Below: some relevant history and thoughts from the 1936/37 documented in the ACP Annals.

Some articles of interest: ABIM's Iowa based founder Walter Bierring. On the Growth of Specialism, 1937 ACP Annals.
http://annals.org/article.aspx?articleid=671302&resultClick=3

ABIM incorporation, 1936
http://annals.org/article.aspx?articleid=671140&resultClick=3

ACP nominations 1936
http://annals.org/article.aspx?articleid=670981&resultClick=3

ACP business minutes 1936 (investments and purchase of home)
http://annals.org/article.aspx?articleid=671322&resultClick=3

Unknown said...

Wes, Sent you a little more history via FB file transfer. Michael Gilbreath

Anonymous said...


Interview with David A Benson, MD
An Oral History Project, OHSU 1999

Mention of former ABIM president David A Benson's ABIM mentors Drs. Saul Farber (Chairman), Lewis, and Jones. Kaiser, RWJ Foundation, etc.

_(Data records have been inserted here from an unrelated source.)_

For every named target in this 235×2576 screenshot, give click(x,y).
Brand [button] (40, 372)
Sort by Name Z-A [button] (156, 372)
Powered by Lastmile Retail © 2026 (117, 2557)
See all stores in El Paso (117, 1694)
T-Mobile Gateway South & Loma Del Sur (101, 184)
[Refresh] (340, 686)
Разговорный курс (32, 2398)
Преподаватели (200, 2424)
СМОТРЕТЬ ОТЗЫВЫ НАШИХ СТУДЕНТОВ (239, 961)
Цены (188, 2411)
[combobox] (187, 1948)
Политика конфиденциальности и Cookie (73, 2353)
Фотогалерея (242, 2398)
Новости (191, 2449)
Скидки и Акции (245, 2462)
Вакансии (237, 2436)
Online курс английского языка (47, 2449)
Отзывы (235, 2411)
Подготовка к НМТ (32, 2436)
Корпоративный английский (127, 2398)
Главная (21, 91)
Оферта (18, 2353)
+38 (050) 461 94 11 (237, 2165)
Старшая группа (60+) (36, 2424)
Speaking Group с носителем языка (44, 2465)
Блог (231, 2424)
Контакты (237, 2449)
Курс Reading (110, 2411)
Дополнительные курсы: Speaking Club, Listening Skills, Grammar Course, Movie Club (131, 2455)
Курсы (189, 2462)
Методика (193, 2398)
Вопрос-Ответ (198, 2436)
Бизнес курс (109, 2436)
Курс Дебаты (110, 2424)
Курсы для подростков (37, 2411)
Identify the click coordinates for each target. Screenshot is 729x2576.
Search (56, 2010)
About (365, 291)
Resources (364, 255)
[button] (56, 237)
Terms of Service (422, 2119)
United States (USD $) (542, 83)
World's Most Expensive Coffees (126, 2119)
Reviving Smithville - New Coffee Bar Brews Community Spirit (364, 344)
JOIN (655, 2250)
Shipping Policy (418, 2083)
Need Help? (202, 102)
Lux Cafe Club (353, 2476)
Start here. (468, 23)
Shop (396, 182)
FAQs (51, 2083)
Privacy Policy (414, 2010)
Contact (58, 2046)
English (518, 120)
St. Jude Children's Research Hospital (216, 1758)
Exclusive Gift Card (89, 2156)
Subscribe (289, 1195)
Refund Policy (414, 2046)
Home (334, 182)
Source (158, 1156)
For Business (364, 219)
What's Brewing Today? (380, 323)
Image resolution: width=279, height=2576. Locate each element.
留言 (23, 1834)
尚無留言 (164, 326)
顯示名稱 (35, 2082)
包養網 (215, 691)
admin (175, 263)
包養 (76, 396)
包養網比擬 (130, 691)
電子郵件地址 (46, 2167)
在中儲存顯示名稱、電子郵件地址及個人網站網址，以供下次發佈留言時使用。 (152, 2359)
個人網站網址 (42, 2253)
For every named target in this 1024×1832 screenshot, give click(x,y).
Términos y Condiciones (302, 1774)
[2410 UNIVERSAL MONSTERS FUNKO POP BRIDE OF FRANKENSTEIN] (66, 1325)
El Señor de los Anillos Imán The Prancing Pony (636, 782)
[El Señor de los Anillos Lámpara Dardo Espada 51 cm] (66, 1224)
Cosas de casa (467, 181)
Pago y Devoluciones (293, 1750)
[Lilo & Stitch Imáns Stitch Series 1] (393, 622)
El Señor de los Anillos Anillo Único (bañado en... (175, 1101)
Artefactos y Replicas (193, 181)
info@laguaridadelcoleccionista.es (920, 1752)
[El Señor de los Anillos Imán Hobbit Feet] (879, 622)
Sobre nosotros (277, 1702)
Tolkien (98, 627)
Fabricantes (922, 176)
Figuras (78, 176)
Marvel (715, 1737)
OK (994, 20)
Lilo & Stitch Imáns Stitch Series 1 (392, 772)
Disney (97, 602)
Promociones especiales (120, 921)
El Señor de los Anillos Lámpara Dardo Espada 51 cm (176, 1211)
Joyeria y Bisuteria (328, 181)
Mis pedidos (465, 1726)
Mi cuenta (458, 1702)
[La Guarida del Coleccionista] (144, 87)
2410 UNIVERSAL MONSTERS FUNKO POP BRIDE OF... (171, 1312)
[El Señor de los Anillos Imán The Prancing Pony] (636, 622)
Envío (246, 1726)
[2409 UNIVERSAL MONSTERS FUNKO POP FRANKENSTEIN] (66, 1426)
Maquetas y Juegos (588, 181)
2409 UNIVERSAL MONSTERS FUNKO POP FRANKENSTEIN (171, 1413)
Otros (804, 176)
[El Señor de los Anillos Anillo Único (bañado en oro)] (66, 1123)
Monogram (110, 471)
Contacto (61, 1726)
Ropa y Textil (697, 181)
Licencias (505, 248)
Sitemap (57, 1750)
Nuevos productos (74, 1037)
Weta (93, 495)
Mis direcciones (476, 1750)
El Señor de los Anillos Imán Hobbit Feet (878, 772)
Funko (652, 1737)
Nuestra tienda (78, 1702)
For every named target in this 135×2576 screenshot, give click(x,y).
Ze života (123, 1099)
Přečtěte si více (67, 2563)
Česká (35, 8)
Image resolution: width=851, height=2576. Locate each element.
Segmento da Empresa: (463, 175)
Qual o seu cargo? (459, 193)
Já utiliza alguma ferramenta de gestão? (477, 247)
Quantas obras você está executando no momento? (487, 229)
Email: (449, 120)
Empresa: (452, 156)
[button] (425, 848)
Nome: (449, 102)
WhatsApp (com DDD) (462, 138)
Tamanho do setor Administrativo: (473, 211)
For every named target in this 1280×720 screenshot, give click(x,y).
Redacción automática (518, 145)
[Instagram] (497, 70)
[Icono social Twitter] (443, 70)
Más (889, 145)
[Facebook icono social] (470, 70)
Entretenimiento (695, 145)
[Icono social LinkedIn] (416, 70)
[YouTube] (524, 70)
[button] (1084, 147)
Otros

http://digitalcommons.ohsu.edu/cgi/viewcontent.cgi?article=1046&context=hca-oralhist

Anonymous said...

ABIM diplomates get "boarded to death" while men like Thomas Brem, who lobby for Big Tobacco, become chairman of the ABIM, president of the ABMS, and later gets a prestigious "Chair" at a major medical school in California named after him!

Christine Casell has "inured her way to the top" as current POTUS advisor. What Chair will be named in her honor to go along with all the other honorary attributions?

Are we any smarter now in 2015 than we were in 1965, 75, 85, 95, 05? I'd like to believe we are more intelligent. But we seem to lack the moral power to act and do what we need to do in order to change things for the better in this time of medical crisis.